GHG emissions aren’t the only target of the administration’s deregulatory agenda. Pollution reduction and environmental waste management are in the crosshairs. This includes the regulation of highly toxic air pollutants. In 2015, the EPA established new Mercury and Air Toxics Standards (MATS). These standards targeted mercury, lead, and other pollutants released by power plants. The current EPA repealed these standards, leading to measurable increases in air pollution. However, the National Resource Defense Council (NRDC) and a coalition of advocacy groups are challenging this repeal. The NRDC summarizes its arguments in a press release:
“Since the Trump administration gave the country’s dirtiest coal plants a free pass, sulfur dioxide emissions have increased 18 percent nationally and neurotoxic mercury emissions have risen 9 percent. The sulfur dioxide spike was the second-largest single-year jump by percentage since the EPA began publishing this data 30 years ago.

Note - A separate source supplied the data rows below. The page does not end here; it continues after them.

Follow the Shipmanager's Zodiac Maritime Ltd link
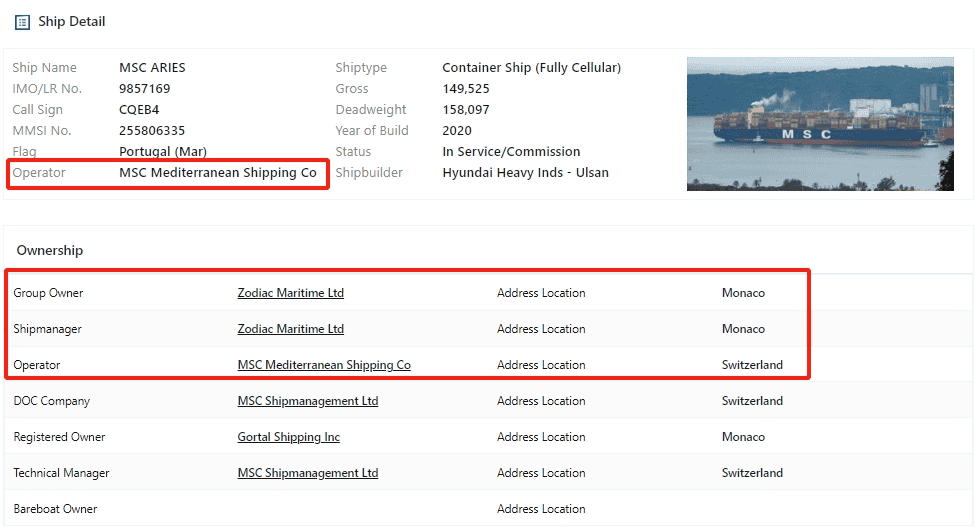 pyautogui.click(x=290, y=329)
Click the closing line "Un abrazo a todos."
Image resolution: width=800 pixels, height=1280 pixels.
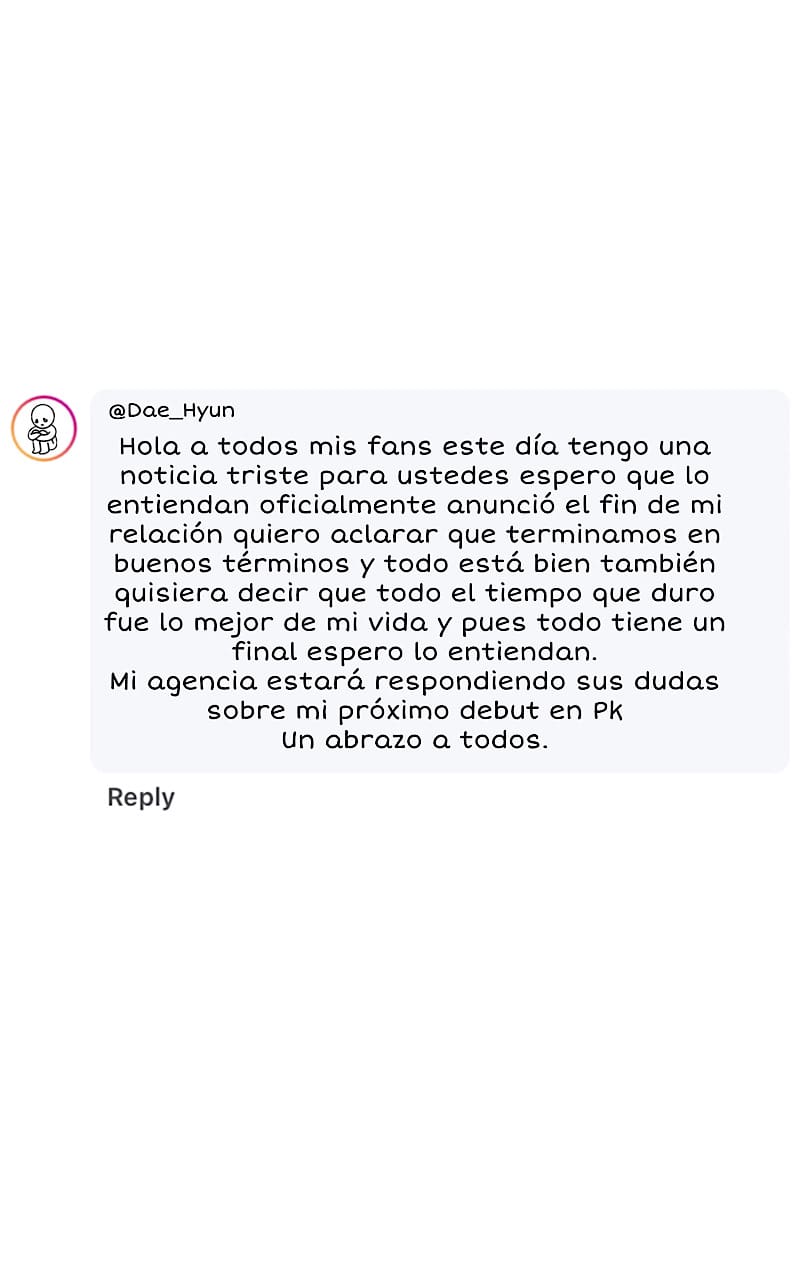click(415, 741)
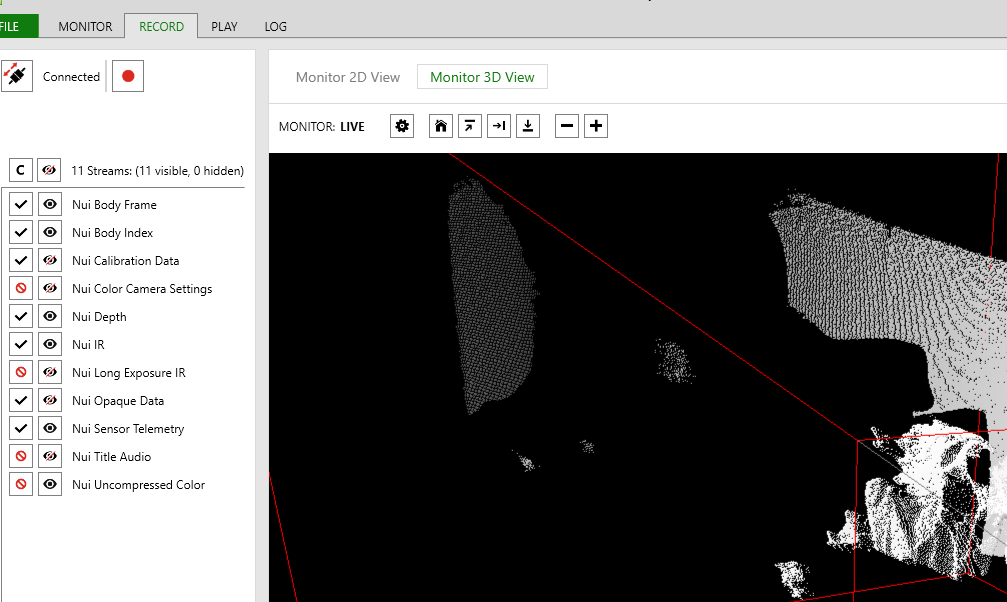This screenshot has width=1007, height=602.
Task: Open the FILE menu
Action: pyautogui.click(x=13, y=26)
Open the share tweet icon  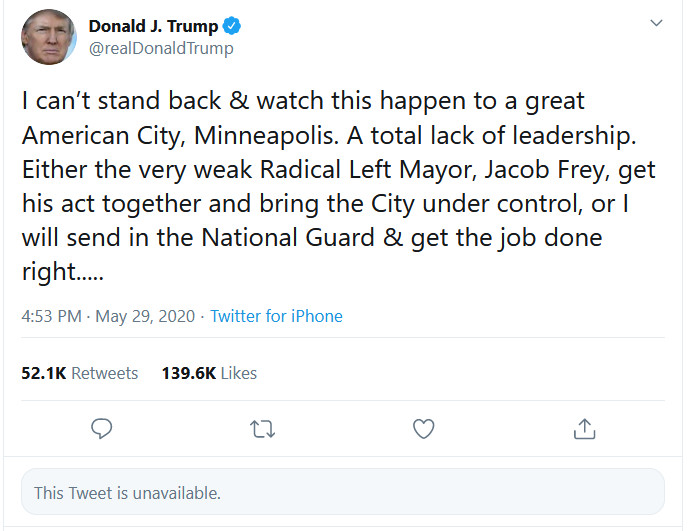click(x=585, y=429)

Today’s lawsuit also challenges the EPA’s rollback of real-time continuous emissions monitoring at power plants, which would have given communities accurate real-time data on the pollution they’re breathing and a stronger tool for enforcing compliance. The repeal violates the Clean Air Act, ignores the scientific record, and abandons safeguards that protect communities living near coal plants and downwind of their pollution.”
This challenge may have impacts on climate policy and vice versa. Another lawsuit is currently ongoing challenging the EPA’s repeal of its 2009 GHG endangerment finding. If either of these cases establishes that the EPA has an obligation to regulate known hazardous air pollutants, then it would set precedent applicable to the other.